Guerra no Saara – Em 1976, o Marrocos anexa dois terços da antiga colônia Saara Espanhol, uma área rica em fosfato. A Espanha retira-se logo depois e a Mauritânia incorpora o resto do território. A Frente Polisário proclama a independência da região e, apoiada pela Argélia, inicia guerrilhas contra os ocupantes marroquinos e mauritânios. Os EUA dão ajuda militar ao Marrocos, que acusa a Argélia de estar por trás das ações da Polisário.
Em 1980, a Mauritânia assina um tratado com a Polisário e se retira da região.
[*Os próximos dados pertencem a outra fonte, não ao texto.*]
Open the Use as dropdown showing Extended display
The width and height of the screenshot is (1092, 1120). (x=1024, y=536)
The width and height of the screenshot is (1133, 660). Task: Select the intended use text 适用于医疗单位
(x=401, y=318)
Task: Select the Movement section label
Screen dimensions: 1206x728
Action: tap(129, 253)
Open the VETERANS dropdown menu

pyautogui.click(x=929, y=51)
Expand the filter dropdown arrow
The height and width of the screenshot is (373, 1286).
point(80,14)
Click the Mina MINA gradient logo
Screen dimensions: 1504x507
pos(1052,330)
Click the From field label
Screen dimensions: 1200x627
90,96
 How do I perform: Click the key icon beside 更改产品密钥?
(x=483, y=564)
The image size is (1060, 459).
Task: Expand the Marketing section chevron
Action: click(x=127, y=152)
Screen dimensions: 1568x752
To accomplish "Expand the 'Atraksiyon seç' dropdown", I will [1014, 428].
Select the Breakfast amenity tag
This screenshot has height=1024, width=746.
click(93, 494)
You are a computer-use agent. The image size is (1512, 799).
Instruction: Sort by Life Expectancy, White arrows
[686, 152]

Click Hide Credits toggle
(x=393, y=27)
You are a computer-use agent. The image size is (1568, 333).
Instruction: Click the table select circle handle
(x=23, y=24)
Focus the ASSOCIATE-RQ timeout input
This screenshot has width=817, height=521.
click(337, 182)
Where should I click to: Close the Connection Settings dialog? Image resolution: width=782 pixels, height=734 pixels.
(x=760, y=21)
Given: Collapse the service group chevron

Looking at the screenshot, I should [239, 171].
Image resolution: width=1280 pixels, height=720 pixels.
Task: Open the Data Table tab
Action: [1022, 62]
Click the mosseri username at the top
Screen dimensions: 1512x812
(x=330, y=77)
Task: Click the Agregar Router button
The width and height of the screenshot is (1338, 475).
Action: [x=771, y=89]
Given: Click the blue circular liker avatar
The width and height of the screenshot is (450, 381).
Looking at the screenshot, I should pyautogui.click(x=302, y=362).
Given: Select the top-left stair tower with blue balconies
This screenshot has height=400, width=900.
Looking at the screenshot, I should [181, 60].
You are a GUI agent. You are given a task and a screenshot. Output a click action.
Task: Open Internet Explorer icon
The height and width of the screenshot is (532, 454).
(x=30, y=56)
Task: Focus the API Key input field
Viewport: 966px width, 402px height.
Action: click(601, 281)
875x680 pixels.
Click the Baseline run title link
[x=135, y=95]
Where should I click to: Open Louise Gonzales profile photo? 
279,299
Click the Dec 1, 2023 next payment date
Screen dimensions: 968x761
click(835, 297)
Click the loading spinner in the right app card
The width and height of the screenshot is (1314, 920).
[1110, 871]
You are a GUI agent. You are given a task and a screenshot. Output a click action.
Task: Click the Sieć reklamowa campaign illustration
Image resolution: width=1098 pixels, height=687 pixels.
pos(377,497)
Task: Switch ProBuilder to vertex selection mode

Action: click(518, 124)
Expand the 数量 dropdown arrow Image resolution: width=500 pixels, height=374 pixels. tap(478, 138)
O Marrocos, então, ocupa pela força a terça parte restante do território (agora conhecido como Saara Ocidental), antes em poder dos mauritânios. Em 1987, o Marrocos completo a construção de um muro na fronteira do Saara Ocidental com a Argélia, a fim de isolar os guerrilheiros. A Polisário, mesmo assim, conquista a maior parte do interior, enquanto as tropas marroquinas controlam as cidades. Gestões de paz feitas por governos árabes e, mais tarde, pela ONU, fracassam diante da negativa de Hassan II de negociar com os rebeldes.

Protestos – Em 1984, o aumento dos preços dos alimentos provoca protestos no norte do Marrocos. O Exército abre fogo contra os manifestantes, matando pelo menos 110 pessoas. Tem início uma onda de repressão aos opositores políticos, que são presos aos milhares e mais tarde anistiados. A partir do final da década de 80, o governo passa a enfrentar também o desafio do fundamentalismo islâmico e reage colocando na ilegalidade suas principais organizações.

Eleições legislativas – Em 1990, a polícia reprime, com violência, uma nova onda de protestos contra os aumentos de preços, matando pelo menos 20 manifestantes na cidade de Fès. Em junho de 1993, são realizadas eleições legislativas reconhecidas pela oposição como as mais legítimas desde a independência. O Bloco Democrático, de oposição, obtém 99 das 222 cadeiras em disputa. Mas a eleição indireta de mais 111 deputados (dos quais a oposição obtém apenas 21) desequilibra a composição do Parlamento em favor dos partidos que apóiam o rei Hassan II.

Em maio de 1994, o rei Hassan II muda o ministério, visando dar novo impulso a seu projeto de modernização da economia do país. Em julho, num esforço para satisfazer a oposição e grupos humanitários, o rei autoriza a libertação de 424 prisioneiros políticos. Em fevereiro de 1995, o rei tenta se aproximar da oposição, mas o diálogo fracassa.
Em fevereiro de 1996, fortes enchentes causam sérios prejuízos no país. Em agosto, imigrantes marroquinos vivendo na clandestinidade na França são deportados pelo governo de Paris.